ここに「書き手の視点」を持ちこむことによって、文章全体をかなり構造的にとらえられるようになる。この文章はどのように書かれているのか、なぜここにこの文章があるのか、この文章は全体の構造のなかでどのような位置づけを持って書かれているのか。
興味深いことに、このような視点で文章を構造的に読みこみ、理解を深めていくにつれ、読み手の「読み」も劇的に変化していったのだ。客観的に文章をつかまえるほど、主観(つまり読み手主体)との関係性が明確になり、読み手はその関係のなかに「表現」を持ちこめるようになる。
文章を客観的にとらえ距離を置くことと、読解によって徹底的に自分のものにすることとは矛盾しない。これができれば、読み手は自在にその文章を自分の表現材として使えるようになる。若手声優たちにはかなり難しい挑戦ではあったが、それでもおもしろい読み手が何人か出てきた。
先に書いたように、研究のためのテキストは私が書いたものではなく、古い文芸作品から選ぶことが多かった。古い作品の言葉にはなじみがなく、客観的な読解の勉強のためにはかえってよい材料だったからだ。そしてもうひとつ、著作権の問題があった。
著作権についても私たちは勉強を進めており、その扱いについては慎重になっていた。というのも、朗読の勉強が進むにつれ、せっかくだからその文章朗読を発表してみたいという気持ちが生まれてきたからだ。もちろん私が書いたものは番組内で定期的に発表していた。
それとは別に、夏目漱石や芥川龍之介などの有名な作品を、せっかくだからネットや朗読ライブで発表しようということになった。朗読研究会の初期メンバーは高橋恵子さんが紹介してくれた生徒数人だったが、その生徒がまた知り合いを連れてくる、というふうになっていた。

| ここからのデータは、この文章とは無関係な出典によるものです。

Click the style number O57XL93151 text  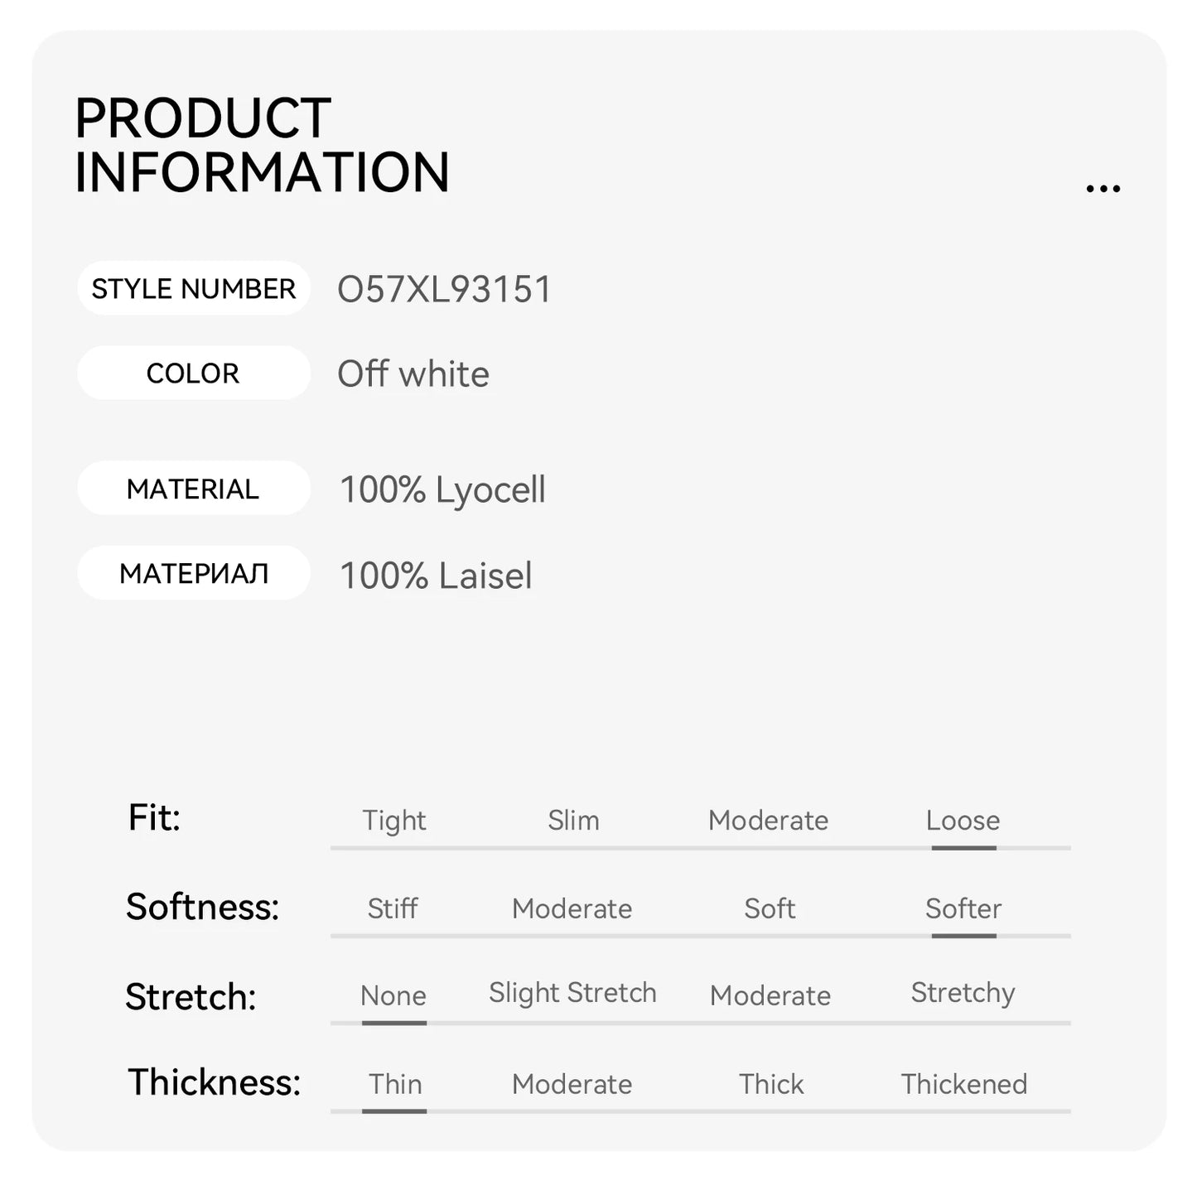click(444, 290)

その初期メンバーのなかには、かなり読めるようになってきた者も出てきた。たとえば、相原麻理衣、田中尋三、神崎みゆき、大津千絵たちであり、ここにあとから窪田涼子、岩崎聡子、渡部龍朗なども加わっていく。最初の頃は短い時間で読み切れる短編を収録していた。
宮沢賢治や太宰治、梶井基次郎らのごく短いものを収録していた。田中尋三には夏目漱石の「文鳥」という短い作品を朗読してもらったりした。いまから思えば、どれも苦労しながら収録した、なつかしいものばかりである。最初は豪徳寺の私のワンルームで収録していたのだ。
収録機材はKORGのとてもちゃちな安いMTRと、Shureのダイナミックマイクを使っていた。その機材選定にしても、自分で調べた。使い方も苦労しながらの試行錯誤だった。半地下の比較的静かな部屋だったが、それでも普通のマンションの一室である。ノイズには悩まされた。
道路からの交通騒音が一番やっかいだった。とくにバイクやトラック、そして救急車。ほかにも犬やカラスの鳴き声、近くの部屋の話し声や物音。さまざまなものに収録を中断させられた。それでも静かな合間を縫っては、朗読の収録をしていた。
MTRに収録したものは、コンピューターに取りこむ。デジタルデータとして取りこむためには「AD/DAコンバータ」とか「USBキャプチャー」あるいは「オーディオインターフェース」と呼ばれる機械をかます必要があって、初期のころはYAMAHAのものを使っていた。
オーディオインターフェースを通してコンピューターに取りこんだ音声データは、音楽編集ソフト(当時使っていたのはSONAR)を使って編集する。微細なノイズをカットし、音量を調整し、不自然な間合いを詰めたり、あるいはのばしたりする。最後にはマスタリングである。